My own holiday meat of choice this year is going to be a roast
goose (a somewhat fetishistic object for me, as detailed in A Spoonful of
Promises). That's Christmas Day. On Christmas Eve I'm
going to my cousin's house, where my contribution to the
pan-Chinese feast will be some kind of pork belly, probably
red-cooked.
On both New Year's Eve and Day, dumplings will be on the menu at
the households of two different sets of friends, neither of them
Chinese. Go figure! I'm just happy I won't be the only
one folding and wrapping my way through a hangover, the way it used
to be years ago before we knew many people here.

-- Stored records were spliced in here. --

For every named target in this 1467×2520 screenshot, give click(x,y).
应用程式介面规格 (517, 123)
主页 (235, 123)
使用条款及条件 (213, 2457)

At some point this week I'll also be "secretly" making my
husband his
chocolate-covered orange rinds, which are a sort of private
joke within the family because the whole thing is so not a secret.
I even put them in the same candy tin every year. I wrap the
tin before putting it under the tree, but it still rattles in an
obvious, familiar way if you pick it up.
What's your holiday food tradition? What food is it not
Christmas without? Are you hosting or bringing? And while
we're at it, what's your favorite day-after remedy?